Location data for words and elements:
• • • • •

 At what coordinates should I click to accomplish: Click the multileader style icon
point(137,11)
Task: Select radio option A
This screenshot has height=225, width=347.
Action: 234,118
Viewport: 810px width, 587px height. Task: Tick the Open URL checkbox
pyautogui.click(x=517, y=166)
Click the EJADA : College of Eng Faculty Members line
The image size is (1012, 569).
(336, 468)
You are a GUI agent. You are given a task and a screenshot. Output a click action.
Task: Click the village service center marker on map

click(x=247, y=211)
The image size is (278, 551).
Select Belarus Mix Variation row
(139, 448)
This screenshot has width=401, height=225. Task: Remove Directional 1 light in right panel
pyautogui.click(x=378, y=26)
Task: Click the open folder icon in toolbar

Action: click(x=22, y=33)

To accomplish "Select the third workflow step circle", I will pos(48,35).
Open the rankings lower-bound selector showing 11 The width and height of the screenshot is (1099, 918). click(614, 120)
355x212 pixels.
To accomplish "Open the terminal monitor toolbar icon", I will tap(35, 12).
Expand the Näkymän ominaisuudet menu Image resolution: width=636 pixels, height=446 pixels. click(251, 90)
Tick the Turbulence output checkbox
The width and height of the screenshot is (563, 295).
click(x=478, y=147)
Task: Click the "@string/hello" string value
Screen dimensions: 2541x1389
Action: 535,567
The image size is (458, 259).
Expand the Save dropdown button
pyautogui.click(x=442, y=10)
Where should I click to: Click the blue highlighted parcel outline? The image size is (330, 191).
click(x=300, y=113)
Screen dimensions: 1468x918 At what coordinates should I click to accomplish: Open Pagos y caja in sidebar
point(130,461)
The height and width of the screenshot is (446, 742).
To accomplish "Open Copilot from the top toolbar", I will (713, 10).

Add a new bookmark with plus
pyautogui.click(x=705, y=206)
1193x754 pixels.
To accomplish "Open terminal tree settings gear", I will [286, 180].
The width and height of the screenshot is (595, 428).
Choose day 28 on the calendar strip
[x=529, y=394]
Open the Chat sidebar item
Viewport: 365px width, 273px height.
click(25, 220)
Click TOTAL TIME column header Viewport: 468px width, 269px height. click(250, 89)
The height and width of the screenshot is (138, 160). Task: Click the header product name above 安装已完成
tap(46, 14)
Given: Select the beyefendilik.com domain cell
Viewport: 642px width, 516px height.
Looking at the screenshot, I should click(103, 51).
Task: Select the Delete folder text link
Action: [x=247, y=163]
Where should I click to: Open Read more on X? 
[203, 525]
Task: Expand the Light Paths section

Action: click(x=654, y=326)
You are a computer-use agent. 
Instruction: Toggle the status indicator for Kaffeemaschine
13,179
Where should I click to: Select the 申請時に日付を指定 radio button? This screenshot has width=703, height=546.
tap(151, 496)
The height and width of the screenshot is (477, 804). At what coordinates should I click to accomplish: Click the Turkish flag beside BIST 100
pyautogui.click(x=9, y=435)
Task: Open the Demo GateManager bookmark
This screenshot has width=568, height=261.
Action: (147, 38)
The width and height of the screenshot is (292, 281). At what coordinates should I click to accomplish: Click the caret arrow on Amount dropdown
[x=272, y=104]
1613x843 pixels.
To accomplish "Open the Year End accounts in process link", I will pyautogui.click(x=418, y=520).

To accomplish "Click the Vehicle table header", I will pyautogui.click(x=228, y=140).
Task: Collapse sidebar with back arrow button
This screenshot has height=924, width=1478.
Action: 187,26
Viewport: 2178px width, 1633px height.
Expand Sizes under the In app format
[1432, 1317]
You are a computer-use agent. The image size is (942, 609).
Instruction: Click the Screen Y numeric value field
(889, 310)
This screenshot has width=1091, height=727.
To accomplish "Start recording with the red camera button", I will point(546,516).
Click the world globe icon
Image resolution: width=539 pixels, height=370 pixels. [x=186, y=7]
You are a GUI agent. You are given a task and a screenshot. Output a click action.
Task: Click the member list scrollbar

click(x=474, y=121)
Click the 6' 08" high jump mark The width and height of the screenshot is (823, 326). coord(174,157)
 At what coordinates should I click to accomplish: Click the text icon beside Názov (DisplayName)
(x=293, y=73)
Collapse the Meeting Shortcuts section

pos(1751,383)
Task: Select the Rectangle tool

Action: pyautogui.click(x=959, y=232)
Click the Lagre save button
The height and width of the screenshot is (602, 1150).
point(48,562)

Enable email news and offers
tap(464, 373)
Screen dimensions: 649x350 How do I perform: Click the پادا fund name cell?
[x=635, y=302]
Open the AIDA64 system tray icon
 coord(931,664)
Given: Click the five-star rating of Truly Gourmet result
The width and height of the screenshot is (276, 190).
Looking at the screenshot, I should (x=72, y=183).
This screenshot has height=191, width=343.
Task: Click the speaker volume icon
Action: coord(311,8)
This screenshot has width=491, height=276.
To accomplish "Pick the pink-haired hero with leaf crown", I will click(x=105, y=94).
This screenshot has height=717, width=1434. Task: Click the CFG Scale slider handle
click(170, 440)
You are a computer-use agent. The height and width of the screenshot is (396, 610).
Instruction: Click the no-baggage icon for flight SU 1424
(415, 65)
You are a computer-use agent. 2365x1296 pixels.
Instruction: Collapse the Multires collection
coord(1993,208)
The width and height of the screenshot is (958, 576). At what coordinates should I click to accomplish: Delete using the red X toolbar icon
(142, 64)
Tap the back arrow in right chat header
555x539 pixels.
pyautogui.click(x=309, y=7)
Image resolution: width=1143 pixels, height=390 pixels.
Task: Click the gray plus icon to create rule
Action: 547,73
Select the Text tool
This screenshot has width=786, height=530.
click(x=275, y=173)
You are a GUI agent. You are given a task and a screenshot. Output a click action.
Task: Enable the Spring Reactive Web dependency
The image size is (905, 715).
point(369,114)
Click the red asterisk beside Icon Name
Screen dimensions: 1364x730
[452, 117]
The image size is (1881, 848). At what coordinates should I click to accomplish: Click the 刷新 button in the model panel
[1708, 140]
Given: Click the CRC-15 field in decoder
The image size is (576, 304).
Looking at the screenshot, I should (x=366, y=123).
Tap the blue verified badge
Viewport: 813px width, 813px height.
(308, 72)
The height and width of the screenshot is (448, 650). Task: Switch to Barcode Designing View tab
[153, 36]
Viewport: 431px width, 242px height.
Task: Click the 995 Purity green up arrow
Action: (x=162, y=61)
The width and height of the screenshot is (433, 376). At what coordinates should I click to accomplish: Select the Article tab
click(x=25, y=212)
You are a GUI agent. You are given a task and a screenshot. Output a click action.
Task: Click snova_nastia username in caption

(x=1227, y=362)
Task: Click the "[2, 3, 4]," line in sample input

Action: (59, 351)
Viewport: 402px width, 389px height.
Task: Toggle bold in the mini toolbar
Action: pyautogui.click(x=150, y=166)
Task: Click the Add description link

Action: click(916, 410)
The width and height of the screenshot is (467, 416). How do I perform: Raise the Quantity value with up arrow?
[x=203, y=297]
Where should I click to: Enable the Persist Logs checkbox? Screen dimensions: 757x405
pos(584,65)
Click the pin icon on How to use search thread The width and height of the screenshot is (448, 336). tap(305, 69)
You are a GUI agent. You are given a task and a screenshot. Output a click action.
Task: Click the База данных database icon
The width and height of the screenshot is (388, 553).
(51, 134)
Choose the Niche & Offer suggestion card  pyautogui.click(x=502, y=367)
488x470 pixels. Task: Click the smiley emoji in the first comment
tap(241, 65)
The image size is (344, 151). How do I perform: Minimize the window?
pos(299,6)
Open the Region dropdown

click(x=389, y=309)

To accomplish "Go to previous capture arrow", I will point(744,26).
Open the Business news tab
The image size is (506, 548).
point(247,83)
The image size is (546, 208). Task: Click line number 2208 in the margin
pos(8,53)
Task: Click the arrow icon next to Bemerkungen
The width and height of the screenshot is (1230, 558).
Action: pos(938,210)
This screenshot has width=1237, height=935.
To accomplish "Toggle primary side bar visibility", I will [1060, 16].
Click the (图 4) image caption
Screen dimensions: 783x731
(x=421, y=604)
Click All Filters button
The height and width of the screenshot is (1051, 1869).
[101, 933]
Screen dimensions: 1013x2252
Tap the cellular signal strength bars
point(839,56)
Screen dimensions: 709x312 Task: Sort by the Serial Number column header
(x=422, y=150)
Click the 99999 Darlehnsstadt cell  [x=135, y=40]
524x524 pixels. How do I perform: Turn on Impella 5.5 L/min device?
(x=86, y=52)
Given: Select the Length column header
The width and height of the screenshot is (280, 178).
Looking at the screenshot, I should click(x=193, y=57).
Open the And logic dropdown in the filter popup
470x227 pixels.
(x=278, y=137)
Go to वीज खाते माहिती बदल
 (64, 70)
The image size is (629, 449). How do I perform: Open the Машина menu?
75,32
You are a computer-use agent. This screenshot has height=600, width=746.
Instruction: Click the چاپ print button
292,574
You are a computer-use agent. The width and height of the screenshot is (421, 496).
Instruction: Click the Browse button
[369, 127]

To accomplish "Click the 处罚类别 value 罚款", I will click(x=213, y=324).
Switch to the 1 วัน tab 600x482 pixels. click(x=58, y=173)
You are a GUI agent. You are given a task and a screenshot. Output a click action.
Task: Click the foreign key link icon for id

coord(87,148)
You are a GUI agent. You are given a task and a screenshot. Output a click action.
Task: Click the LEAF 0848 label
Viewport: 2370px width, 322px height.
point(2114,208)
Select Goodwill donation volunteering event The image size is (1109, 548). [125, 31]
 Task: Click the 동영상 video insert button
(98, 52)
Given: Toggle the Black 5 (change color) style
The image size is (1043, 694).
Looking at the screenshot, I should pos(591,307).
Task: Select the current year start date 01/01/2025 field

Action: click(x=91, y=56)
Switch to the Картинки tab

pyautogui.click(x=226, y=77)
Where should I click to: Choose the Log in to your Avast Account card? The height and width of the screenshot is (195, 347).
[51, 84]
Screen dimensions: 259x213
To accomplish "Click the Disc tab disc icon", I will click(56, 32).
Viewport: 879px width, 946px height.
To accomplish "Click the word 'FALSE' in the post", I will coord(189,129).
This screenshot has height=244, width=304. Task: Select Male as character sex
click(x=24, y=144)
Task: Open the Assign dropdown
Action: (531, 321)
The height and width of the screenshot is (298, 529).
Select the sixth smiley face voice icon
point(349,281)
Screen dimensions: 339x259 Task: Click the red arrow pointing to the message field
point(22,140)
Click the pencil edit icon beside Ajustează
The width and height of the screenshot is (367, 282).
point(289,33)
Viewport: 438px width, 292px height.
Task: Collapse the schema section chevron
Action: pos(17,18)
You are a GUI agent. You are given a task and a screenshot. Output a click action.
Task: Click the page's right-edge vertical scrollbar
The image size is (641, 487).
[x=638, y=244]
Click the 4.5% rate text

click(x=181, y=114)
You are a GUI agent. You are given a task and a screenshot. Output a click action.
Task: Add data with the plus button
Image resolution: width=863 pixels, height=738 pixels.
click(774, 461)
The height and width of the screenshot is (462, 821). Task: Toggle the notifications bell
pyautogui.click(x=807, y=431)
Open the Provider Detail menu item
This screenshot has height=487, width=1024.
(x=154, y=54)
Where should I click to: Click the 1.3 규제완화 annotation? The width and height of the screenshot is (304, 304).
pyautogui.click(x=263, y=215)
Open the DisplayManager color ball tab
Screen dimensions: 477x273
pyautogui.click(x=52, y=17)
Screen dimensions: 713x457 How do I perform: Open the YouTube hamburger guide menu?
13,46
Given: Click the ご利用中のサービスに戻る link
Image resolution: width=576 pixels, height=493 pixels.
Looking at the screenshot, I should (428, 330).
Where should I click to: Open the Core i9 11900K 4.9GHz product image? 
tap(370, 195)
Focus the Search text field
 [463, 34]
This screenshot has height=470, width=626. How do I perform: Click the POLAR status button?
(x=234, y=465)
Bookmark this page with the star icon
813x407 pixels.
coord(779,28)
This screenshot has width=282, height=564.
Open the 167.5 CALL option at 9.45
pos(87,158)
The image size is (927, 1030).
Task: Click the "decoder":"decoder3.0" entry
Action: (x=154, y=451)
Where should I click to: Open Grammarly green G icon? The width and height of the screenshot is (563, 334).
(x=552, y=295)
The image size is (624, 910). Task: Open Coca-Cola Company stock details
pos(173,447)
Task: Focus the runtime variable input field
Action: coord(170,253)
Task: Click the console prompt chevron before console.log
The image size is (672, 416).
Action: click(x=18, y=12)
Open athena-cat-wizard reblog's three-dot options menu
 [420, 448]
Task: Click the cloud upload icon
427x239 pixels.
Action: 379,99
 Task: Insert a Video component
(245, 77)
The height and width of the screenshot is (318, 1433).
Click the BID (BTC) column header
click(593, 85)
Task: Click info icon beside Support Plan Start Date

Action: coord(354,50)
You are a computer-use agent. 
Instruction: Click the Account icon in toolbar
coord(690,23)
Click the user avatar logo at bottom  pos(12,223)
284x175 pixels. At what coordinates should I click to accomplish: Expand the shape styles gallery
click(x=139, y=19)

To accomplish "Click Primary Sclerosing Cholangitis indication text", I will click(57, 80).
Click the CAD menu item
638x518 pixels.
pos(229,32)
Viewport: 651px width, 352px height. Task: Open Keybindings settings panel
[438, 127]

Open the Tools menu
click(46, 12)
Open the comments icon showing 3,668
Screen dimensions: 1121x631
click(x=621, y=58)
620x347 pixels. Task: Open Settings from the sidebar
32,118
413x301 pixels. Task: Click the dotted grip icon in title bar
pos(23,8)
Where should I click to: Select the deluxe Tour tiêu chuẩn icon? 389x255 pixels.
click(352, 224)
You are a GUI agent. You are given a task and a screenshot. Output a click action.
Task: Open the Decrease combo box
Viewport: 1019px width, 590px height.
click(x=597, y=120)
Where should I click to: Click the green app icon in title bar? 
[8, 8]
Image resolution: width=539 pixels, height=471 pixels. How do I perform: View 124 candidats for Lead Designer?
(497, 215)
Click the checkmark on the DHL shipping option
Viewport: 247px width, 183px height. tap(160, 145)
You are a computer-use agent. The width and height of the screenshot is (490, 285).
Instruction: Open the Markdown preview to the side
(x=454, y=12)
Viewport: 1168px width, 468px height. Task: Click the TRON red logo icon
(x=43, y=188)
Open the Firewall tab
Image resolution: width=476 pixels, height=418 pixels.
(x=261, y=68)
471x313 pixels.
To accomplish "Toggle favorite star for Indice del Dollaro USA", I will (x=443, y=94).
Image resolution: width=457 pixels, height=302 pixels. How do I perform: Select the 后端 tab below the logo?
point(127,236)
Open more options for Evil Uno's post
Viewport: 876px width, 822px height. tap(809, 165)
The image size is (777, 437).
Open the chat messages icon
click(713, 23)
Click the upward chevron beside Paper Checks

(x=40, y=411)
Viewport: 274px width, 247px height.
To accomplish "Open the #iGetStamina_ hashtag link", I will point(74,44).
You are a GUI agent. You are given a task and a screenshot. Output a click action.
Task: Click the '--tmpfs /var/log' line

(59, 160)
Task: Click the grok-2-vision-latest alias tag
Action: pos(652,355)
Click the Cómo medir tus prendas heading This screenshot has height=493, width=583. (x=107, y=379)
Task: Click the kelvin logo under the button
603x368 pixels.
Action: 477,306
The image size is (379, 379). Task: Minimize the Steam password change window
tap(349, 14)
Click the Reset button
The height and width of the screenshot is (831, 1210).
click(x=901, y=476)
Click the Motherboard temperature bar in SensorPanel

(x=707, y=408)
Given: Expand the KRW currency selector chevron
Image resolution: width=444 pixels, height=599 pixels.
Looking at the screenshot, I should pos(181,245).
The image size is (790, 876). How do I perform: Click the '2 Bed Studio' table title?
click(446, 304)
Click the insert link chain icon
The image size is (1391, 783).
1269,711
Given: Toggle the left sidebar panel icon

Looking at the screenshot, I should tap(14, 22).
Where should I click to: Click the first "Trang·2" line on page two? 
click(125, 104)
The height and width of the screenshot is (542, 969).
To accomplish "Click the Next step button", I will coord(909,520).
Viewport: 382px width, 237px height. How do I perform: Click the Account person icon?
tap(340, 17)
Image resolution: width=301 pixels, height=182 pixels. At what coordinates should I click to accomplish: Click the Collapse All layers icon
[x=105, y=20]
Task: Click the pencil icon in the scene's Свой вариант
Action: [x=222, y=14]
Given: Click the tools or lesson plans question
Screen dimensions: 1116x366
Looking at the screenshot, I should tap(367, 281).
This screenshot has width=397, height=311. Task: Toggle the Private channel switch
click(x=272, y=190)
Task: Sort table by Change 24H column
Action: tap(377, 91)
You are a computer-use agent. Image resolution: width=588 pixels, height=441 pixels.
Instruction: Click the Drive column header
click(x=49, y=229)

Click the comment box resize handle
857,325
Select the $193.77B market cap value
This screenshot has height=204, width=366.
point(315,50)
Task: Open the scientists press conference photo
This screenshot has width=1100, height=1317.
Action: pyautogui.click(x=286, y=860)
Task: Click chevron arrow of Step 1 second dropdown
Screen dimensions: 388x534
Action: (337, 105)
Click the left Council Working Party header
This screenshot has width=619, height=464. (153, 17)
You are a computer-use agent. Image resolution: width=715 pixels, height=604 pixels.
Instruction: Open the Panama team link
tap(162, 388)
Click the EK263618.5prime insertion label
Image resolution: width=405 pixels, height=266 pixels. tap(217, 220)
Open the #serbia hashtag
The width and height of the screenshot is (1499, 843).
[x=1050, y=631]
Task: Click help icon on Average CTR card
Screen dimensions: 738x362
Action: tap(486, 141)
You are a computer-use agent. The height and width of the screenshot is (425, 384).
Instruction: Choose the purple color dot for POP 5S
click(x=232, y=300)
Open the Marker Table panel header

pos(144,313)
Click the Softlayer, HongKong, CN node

• • • • •

What to produce: Reproduce, word for word, the lines of the items from the one containing "The height and width of the screenshot is (318, 1433)." through the one containing "Click the user", including both of those lines.

Answer to this exercise:
The height and width of the screenshot is (318, 1433).
Click the BID (BTC) column header
click(593, 85)
Task: Click info icon beside Support Plan Start Date

Action: coord(354,50)
You are a computer-use agent. 
Instruction: Click the Account icon in toolbar
coord(690,23)
Click the user avatar logo at bottom  pos(12,223)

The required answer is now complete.